次のデータ全体で「GUI agent」を「screen agent」に置き換え、それ以外は一切変えずに書き出してください。
——
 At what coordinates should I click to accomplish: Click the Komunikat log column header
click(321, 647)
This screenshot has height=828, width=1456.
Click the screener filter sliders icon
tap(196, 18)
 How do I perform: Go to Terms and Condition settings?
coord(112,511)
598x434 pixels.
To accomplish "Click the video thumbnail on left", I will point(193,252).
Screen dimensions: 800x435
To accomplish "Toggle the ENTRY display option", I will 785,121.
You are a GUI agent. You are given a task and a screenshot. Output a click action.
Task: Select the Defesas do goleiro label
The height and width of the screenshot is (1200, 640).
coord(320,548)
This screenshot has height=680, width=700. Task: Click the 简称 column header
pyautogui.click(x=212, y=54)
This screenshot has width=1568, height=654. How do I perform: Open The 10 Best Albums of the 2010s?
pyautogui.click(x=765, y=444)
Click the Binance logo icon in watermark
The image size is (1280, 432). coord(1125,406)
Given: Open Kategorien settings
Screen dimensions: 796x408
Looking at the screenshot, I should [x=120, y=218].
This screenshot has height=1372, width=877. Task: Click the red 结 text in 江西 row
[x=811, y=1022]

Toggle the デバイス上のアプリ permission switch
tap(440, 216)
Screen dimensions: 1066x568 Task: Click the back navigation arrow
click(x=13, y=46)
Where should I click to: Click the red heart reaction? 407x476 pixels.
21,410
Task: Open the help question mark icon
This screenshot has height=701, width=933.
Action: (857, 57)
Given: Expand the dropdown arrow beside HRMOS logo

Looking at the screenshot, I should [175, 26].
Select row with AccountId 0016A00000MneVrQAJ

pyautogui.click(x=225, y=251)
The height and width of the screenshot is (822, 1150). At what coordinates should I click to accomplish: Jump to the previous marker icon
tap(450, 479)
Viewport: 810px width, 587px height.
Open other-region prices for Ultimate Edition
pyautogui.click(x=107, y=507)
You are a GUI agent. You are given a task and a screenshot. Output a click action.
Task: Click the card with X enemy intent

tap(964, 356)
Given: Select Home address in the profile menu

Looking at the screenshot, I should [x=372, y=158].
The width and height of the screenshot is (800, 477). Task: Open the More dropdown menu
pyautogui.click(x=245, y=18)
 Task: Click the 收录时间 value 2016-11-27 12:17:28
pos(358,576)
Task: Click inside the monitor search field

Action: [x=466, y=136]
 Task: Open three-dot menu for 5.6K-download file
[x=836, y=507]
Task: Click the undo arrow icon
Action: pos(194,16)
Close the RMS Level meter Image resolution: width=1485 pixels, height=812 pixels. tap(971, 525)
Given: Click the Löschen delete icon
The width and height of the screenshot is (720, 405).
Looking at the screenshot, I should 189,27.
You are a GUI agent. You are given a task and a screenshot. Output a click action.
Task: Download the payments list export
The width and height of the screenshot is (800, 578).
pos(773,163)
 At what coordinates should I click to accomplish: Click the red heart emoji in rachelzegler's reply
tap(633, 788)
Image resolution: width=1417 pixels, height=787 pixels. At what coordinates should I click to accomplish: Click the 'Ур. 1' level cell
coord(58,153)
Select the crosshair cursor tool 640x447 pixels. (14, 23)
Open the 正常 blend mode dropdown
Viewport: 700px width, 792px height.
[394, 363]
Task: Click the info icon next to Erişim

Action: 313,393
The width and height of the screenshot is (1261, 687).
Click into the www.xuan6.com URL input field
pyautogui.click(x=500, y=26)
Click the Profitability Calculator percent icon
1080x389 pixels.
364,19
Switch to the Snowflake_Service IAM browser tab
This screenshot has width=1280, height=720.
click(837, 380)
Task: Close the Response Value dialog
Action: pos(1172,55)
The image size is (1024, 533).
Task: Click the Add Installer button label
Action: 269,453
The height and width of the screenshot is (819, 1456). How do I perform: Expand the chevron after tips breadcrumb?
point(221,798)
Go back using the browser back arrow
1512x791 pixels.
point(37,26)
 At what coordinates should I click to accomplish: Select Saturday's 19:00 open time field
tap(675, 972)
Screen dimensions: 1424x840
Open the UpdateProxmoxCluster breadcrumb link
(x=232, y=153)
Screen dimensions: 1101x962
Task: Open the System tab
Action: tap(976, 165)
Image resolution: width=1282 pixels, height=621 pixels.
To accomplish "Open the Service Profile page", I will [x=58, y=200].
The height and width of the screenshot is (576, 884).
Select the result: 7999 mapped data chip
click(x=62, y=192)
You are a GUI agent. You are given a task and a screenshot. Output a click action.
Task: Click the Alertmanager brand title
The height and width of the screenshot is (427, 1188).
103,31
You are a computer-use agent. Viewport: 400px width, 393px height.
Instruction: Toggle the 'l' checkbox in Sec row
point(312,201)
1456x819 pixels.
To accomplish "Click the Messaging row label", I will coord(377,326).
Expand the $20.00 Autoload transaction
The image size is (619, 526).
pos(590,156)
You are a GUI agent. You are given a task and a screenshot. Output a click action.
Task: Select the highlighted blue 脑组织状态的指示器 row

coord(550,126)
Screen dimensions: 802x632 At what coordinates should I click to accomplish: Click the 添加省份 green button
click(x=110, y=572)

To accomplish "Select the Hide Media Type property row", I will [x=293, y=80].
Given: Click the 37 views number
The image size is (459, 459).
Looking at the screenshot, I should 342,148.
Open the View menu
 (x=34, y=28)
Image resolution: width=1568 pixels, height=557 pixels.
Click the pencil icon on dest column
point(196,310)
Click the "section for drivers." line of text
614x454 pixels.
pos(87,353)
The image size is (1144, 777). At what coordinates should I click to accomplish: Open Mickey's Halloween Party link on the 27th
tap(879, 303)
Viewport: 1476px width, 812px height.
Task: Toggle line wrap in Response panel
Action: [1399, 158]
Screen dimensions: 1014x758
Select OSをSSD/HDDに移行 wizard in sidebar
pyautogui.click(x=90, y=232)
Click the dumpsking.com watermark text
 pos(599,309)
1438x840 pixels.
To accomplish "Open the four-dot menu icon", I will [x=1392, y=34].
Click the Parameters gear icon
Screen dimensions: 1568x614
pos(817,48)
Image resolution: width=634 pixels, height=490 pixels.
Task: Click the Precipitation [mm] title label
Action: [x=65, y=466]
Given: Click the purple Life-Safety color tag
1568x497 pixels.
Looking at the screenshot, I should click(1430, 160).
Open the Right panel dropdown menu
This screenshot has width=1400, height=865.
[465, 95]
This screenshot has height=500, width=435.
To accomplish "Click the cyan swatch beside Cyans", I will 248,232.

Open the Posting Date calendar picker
——
回答:
 At what coordinates should I click to accomplish: Click the Komunikat log column header
click(321, 647)
This screenshot has height=828, width=1456.
Click the screener filter sliders icon
tap(196, 18)
 How do I perform: Go to Terms and Condition settings?
coord(112,511)
598x434 pixels.
To accomplish "Click the video thumbnail on left", I will point(193,252).
Screen dimensions: 800x435
To accomplish "Toggle the ENTRY display option", I will 785,121.
You are a screen agent. You are given a task and a screenshot. Output a click action.
Task: Select the Defesas do goleiro label
The height and width of the screenshot is (1200, 640).
coord(320,548)
This screenshot has height=680, width=700. Task: Click the 简称 column header
pyautogui.click(x=212, y=54)
This screenshot has width=1568, height=654. How do I perform: Open The 10 Best Albums of the 2010s?
pyautogui.click(x=765, y=444)
Click the Binance logo icon in watermark
The image size is (1280, 432). coord(1125,406)
Given: Open Kategorien settings
Screen dimensions: 796x408
Looking at the screenshot, I should [x=120, y=218].
This screenshot has height=1372, width=877. Task: Click the red 结 text in 江西 row
[x=811, y=1022]

Toggle the デバイス上のアプリ permission switch
tap(440, 216)
Screen dimensions: 1066x568 Task: Click the back navigation arrow
click(x=13, y=46)
Where should I click to: Click the red heart reaction? 407x476 pixels.
21,410
Task: Open the help question mark icon
This screenshot has height=701, width=933.
Action: (857, 57)
Given: Expand the dropdown arrow beside HRMOS logo

Looking at the screenshot, I should [175, 26].
Select row with AccountId 0016A00000MneVrQAJ

pyautogui.click(x=225, y=251)
The height and width of the screenshot is (822, 1150). At what coordinates should I click to accomplish: Jump to the previous marker icon
tap(450, 479)
Viewport: 810px width, 587px height.
Open other-region prices for Ultimate Edition
pyautogui.click(x=107, y=507)
You are a screen agent. You are given a task and a screenshot. Output a click action.
Task: Click the card with X enemy intent

tap(964, 356)
Given: Select Home address in the profile menu

Looking at the screenshot, I should [x=372, y=158].
The width and height of the screenshot is (800, 477). Task: Open the More dropdown menu
pyautogui.click(x=245, y=18)
 Task: Click the 收录时间 value 2016-11-27 12:17:28
pos(358,576)
Task: Click inside the monitor search field

Action: [x=466, y=136]
 Task: Open three-dot menu for 5.6K-download file
[x=836, y=507]
Task: Click the undo arrow icon
Action: pos(194,16)
Close the RMS Level meter Image resolution: width=1485 pixels, height=812 pixels. tap(971, 525)
Given: Click the Löschen delete icon
The width and height of the screenshot is (720, 405).
Looking at the screenshot, I should 189,27.
You are a screen agent. You are given a task and a screenshot. Output a click action.
Task: Download the payments list export
The width and height of the screenshot is (800, 578).
pos(773,163)
 At what coordinates should I click to accomplish: Click the red heart emoji in rachelzegler's reply
tap(633, 788)
Image resolution: width=1417 pixels, height=787 pixels. At what coordinates should I click to accomplish: Click the 'Ур. 1' level cell
coord(58,153)
Select the crosshair cursor tool 640x447 pixels. (14, 23)
Open the 正常 blend mode dropdown
Viewport: 700px width, 792px height.
[394, 363]
Task: Click the info icon next to Erişim

Action: 313,393
The width and height of the screenshot is (1261, 687).
Click into the www.xuan6.com URL input field
pyautogui.click(x=500, y=26)
Click the Profitability Calculator percent icon
1080x389 pixels.
364,19
Switch to the Snowflake_Service IAM browser tab
This screenshot has width=1280, height=720.
click(837, 380)
Task: Close the Response Value dialog
Action: pos(1172,55)
The image size is (1024, 533).
Task: Click the Add Installer button label
Action: 269,453
The height and width of the screenshot is (819, 1456). How do I perform: Expand the chevron after tips breadcrumb?
point(221,798)
Go back using the browser back arrow
1512x791 pixels.
point(37,26)
 At what coordinates should I click to accomplish: Select Saturday's 19:00 open time field
tap(675, 972)
Screen dimensions: 1424x840
Open the UpdateProxmoxCluster breadcrumb link
(x=232, y=153)
Screen dimensions: 1101x962
Task: Open the System tab
Action: tap(976, 165)
Image resolution: width=1282 pixels, height=621 pixels.
To accomplish "Open the Service Profile page", I will [x=58, y=200].
The height and width of the screenshot is (576, 884).
Select the result: 7999 mapped data chip
click(x=62, y=192)
You are a screen agent. You are given a task and a screenshot. Output a click action.
Task: Click the Alertmanager brand title
The height and width of the screenshot is (427, 1188).
103,31
You are a computer-use agent. Viewport: 400px width, 393px height.
Instruction: Toggle the 'l' checkbox in Sec row
point(312,201)
1456x819 pixels.
To accomplish "Click the Messaging row label", I will coord(377,326).
Expand the $20.00 Autoload transaction
The image size is (619, 526).
pos(590,156)
You are a screen agent. You are given a task and a screenshot. Output a click action.
Task: Select the highlighted blue 脑组织状态的指示器 row

coord(550,126)
Screen dimensions: 802x632 At what coordinates should I click to accomplish: Click the 添加省份 green button
click(x=110, y=572)

To accomplish "Select the Hide Media Type property row", I will [x=293, y=80].
Given: Click the 37 views number
The image size is (459, 459).
Looking at the screenshot, I should 342,148.
Open the View menu
 (x=34, y=28)
Image resolution: width=1568 pixels, height=557 pixels.
Click the pencil icon on dest column
point(196,310)
Click the "section for drivers." line of text
614x454 pixels.
pos(87,353)
The image size is (1144, 777). At what coordinates should I click to accomplish: Open Mickey's Halloween Party link on the 27th
tap(879, 303)
Viewport: 1476px width, 812px height.
Task: Toggle line wrap in Response panel
Action: [1399, 158]
Screen dimensions: 1014x758
Select OSをSSD/HDDに移行 wizard in sidebar
pyautogui.click(x=90, y=232)
Click the dumpsking.com watermark text
 pos(599,309)
1438x840 pixels.
To accomplish "Open the four-dot menu icon", I will [x=1392, y=34].
Click the Parameters gear icon
Screen dimensions: 1568x614
pos(817,48)
Image resolution: width=634 pixels, height=490 pixels.
Task: Click the Precipitation [mm] title label
Action: [x=65, y=466]
Given: Click the purple Life-Safety color tag
1568x497 pixels.
Looking at the screenshot, I should click(1430, 160).
Open the Right panel dropdown menu
This screenshot has width=1400, height=865.
[465, 95]
This screenshot has height=500, width=435.
To accomplish "Click the cyan swatch beside Cyans", I will 248,232.

Open the Posting Date calendar picker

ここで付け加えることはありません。